If you’ve taken the steps to cease and desist some of your more unhealthy habits, it’s now time to add some healthy ones to your arsenal. Putting a priority on heart health will allow you to have a fulfilling and active lifestyle and will contribute to fewer visits to the doctor.
Your first task should be to check your family history. If you have relatives who have suffered heart attacks, you are likely at risk too; genetics can be one of the best indicators of heart health. Ethnicity is also a factor; some races are more genetically disposed to heart disease than others. If high blood pressure runs in your family, you need have an annual physical to keep you in the know. “Hypertension can goes unrecognized, especially in younger adults,” says Dr. Lokesh Tejwani of Novant Heart Health & Heart Vascular Institute in Matthews. “It’s a silent killer because it can lead to heart attack, stroke, loss of vision, or kidney disease.”

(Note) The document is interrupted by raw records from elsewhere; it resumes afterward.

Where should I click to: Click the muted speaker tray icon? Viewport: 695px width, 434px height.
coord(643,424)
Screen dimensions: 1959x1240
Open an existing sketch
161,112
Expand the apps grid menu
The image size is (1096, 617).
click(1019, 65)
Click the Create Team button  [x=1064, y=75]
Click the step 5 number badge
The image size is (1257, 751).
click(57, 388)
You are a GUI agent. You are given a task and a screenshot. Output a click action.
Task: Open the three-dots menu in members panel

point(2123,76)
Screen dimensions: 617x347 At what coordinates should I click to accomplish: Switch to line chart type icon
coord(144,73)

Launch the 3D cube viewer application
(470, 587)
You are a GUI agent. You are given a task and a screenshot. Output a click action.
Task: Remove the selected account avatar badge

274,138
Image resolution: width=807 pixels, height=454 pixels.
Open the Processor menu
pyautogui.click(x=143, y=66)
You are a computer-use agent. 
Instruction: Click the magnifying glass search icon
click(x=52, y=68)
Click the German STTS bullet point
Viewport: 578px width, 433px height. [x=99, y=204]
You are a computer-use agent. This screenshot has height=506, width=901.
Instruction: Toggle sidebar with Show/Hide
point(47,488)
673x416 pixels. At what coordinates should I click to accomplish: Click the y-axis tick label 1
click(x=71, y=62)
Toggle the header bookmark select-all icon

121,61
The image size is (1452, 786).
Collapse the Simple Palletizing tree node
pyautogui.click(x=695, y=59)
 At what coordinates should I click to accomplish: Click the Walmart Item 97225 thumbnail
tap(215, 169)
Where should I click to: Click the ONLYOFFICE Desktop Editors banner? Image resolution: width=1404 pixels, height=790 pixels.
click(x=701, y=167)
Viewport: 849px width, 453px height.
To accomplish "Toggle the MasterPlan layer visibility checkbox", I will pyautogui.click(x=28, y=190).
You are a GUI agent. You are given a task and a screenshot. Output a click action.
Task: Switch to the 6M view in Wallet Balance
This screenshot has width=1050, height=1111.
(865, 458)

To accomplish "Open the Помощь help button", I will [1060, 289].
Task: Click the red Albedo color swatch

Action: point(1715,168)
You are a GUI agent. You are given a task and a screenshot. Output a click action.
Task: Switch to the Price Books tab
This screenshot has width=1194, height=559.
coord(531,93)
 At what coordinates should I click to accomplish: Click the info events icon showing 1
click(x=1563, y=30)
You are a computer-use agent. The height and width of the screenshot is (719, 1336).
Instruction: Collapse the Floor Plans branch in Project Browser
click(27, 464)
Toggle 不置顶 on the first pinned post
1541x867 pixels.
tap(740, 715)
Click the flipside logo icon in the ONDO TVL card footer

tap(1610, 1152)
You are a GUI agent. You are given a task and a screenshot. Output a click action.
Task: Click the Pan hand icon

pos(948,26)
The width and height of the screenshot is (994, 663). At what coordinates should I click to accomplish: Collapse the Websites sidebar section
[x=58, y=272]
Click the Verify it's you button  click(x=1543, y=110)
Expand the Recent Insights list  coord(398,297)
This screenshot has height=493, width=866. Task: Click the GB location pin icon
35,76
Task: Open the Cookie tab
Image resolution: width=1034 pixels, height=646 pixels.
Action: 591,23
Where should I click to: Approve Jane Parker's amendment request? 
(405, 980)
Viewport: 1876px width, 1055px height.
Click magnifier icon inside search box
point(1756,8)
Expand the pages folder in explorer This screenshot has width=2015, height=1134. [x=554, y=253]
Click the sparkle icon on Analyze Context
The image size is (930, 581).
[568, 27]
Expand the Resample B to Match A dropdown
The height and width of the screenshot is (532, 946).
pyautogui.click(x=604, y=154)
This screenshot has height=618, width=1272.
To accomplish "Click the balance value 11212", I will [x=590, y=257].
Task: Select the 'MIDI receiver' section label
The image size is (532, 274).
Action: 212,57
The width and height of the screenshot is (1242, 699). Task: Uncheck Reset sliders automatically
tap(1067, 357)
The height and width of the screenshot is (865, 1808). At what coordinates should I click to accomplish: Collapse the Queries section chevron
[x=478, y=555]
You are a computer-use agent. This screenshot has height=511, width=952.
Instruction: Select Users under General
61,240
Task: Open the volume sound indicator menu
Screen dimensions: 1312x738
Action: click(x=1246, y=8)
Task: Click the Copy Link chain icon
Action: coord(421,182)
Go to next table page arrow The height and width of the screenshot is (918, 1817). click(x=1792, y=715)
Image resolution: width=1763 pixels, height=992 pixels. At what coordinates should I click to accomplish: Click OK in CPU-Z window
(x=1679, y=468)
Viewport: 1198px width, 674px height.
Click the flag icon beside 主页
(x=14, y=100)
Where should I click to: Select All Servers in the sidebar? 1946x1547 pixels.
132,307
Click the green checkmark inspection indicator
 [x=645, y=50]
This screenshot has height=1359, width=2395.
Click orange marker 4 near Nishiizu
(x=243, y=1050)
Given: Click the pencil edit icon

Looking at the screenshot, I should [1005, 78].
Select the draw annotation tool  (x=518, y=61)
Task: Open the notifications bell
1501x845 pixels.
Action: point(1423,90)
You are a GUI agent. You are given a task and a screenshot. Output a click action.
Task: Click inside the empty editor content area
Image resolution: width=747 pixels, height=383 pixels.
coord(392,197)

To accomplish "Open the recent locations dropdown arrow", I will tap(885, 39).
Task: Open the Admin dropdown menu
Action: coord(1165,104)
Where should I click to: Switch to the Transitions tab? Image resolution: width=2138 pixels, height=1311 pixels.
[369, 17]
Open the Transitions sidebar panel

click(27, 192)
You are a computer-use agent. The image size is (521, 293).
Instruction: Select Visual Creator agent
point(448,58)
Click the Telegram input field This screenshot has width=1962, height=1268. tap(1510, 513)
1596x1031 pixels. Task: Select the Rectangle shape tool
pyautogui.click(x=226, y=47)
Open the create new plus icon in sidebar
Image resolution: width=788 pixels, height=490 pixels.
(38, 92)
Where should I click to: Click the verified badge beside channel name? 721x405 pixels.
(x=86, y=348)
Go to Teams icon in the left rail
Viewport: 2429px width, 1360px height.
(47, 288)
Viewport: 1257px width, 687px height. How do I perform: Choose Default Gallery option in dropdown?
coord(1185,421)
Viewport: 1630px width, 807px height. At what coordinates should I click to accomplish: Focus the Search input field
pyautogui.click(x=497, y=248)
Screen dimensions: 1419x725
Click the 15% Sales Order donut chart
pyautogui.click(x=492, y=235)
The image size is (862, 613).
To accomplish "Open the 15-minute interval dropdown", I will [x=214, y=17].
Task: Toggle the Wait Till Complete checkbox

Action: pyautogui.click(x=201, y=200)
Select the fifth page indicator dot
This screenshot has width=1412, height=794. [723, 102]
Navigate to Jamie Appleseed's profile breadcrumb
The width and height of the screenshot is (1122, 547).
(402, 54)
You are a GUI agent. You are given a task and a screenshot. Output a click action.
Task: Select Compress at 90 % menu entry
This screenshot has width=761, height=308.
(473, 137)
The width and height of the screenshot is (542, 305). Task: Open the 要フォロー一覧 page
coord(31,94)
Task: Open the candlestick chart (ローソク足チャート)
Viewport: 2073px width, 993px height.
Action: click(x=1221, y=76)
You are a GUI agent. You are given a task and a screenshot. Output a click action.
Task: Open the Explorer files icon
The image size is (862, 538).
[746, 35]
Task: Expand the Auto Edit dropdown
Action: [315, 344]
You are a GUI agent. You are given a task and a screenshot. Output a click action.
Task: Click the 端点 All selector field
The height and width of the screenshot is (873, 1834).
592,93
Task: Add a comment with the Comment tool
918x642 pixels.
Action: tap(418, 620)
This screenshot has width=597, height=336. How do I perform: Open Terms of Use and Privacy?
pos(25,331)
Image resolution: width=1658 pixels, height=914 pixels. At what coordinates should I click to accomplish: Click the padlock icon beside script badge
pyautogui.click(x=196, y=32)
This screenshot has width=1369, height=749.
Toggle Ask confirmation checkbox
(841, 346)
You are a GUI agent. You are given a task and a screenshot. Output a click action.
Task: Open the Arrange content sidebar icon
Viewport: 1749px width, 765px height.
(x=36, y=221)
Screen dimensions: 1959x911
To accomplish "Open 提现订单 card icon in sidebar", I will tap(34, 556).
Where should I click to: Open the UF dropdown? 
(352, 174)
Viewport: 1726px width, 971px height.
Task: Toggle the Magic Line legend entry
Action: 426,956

Chronic inflammation is another condition to be aware of. “People with chronic inflammation are at a much higher risk of heart attack,” explains Philip Iuliano of the Sanger Clinic in Mint Hill. Irritable Bowel Syndrome (IBS) is a recognized example of inflammation, but a more overlooked (and relatively unknown) area of concern is the mouth; swollen and tender gums can indicate an elevated risk for heart attack. Both gingivitis,(red, painful gums), and periodontitis, (infected pockets in the gums) are potential red flags. That’s because when bacteria spreads below the gum line, it gets into the blood stream and passes through the heart. Plaque develops in the arteries, congesting them and limiting blood flow, creating an environment that could lead to stroke. So what do you need to do? You probably brush your teeth twice a day and that’s a good start. But do you floss? That’s a must as well. Flossing keeps the bacteria from collecting under your gums and getting into the bloodstream. “Making sure to visit your dentist every six months for a thorough cleaning will lower the risk of dangerous inflammation in your gums,” advises Dr. Iulaino.
If you are more couch potato than competitor, now is the time to change and start moving around. “Sitting is the new smoking,” acknowledges Dr. Tejwani. “Your goal should be to walk 90 minutes four to five times a week.” That does not mean you must get your 90 minutes in all at once. Taking several walk breaks a day should get you to that goal without a problem and more importantly, according to Dr. Tejwani, it reduces the risk of mortality by 30%. He also recommends a standing desk for people who sit in front of a computer all day. “It allows you to get your work done without sitting down and you also burn calories throughout the day.”
Finally, make some small heart-healthy changes to your diet. Eliminate unhealthy foods and add vegetables, fruits, lean meats, and healthy fats (otherwise known as Omega 3 Fatty acids). This is a diet that is extremely heathy for the heart because it lowers cholesterol, a primary contributor to heart attack and stroke.
If you commit to making changes and getting on board the heart-healthy train, you might still regularly see your doctor. But hopefully it will be at the gym rather than in the examining room.